Cells were lysed in RIPA buffer (Cell Signaling Technologies, USA). Protein lysates were run on 10% Bis-Acrylamide gels and transferred to nitrocellulose membranes. 5% milk in TBST (10 mM Tris, 100 mM NaCl, and 0.1% Tween 20) was used as blocking buffer. Primary antibody was O/N at 4°C and secondary antibodies were incubated for 1hour and RT in 2.5% milk/TBS-T. Blots were finally visualized using an ECL detection system (LF-Q0101, 27B09). β-actin was used as loading control. Densitometric analysis on blots for quantifying MMP levels were performed using ImageJ. Antibody details in Key Resources Table.

Immunohistochemistry

Formalin-fixed, paraffin-embedded tissues were cut into 4μm sections. The sections were de-thawed in Xylene and rehydrated in sequentially diluted ethanol baths. Citric acid (s1399, Dako, USA) was used for antigen retrieval and 3% H₂O₂ was used to block endogenous peroxidase activity. Sections were then incubated O/N at 4°C with primary antibody and 1 h at RT with secondary antibody. Immunohistochemistry was carried out using Streptavidin (Life technologies #SNN1004), Envision + System (Dako), and HRPDAB (Dako) colorimetric detection. Antibody details in Key Resources Table.
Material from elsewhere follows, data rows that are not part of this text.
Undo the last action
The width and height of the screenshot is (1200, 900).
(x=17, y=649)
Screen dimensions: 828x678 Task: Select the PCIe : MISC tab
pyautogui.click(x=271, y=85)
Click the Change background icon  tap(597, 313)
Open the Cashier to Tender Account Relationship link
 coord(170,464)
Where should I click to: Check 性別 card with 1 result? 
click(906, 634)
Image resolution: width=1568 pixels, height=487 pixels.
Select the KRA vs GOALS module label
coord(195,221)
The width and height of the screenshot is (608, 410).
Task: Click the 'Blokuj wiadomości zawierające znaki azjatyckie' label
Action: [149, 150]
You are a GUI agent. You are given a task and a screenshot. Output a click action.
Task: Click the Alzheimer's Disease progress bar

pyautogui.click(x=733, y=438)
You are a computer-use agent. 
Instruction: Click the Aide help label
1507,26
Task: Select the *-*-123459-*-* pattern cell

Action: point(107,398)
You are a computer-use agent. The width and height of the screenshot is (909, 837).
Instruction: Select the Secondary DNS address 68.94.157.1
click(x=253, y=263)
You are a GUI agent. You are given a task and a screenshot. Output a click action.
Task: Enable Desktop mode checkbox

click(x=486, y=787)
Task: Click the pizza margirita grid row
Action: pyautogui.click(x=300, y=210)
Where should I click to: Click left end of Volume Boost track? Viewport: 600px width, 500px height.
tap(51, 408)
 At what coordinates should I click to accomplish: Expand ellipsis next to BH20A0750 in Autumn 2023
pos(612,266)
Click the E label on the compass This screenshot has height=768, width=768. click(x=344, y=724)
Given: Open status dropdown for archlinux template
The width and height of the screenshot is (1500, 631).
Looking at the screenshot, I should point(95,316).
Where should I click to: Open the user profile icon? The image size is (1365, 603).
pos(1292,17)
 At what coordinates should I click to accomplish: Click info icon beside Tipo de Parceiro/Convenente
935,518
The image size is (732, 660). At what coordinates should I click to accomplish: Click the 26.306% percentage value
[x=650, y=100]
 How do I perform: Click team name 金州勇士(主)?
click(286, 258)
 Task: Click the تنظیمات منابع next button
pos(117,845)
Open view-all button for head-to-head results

3’UTR luciferase reporter assay

The 3’UTR of murine Impad1 was PCR-amplified from the 344SQ WT genomic DNA and cloned downstream of Firefly Luciferin gene in the pMirGLO (Promega, #E1330) plasmid with the restriction sites XhoI-Sbf1. The Renilla Luciferin gene in the pMirGLO plasmid was used as an internal control. The QuikChange Lightning MULTI Site-Directed Mutagenesis Kit (Agilent, Santa Clara, CA, USA) was used to make mutations in the miR-200 or miR~96/183 binding sites in Impad1 3’ UTR. 393P WT cells were plated in 24-well plates the previous day so that they were 60% confluent at time of transfection. For 3’ UTR luciferase reporter assays, cells were co-transfected with 1μg pMirGLO plasmid (Promega, #E1330) and 60 pmol miR-200a/b/c or miR-96/183 mimics (Ambion by Life Technologies, #4464066). Negative mimics were used as the negative control. Transfection was performed by using Lipofectamine 2000 (Life Technologies, #11668019). Assays were carried out as per manufacturer instructions with Dual-Luciferase Reporter Assay kit (Promega, #1910). Relative luciferin signal was normalized to signal from the negative mimic controls. Primers used to clone and sequence Impad1 3’UTR, and miRNA mimic sequence in Table S3.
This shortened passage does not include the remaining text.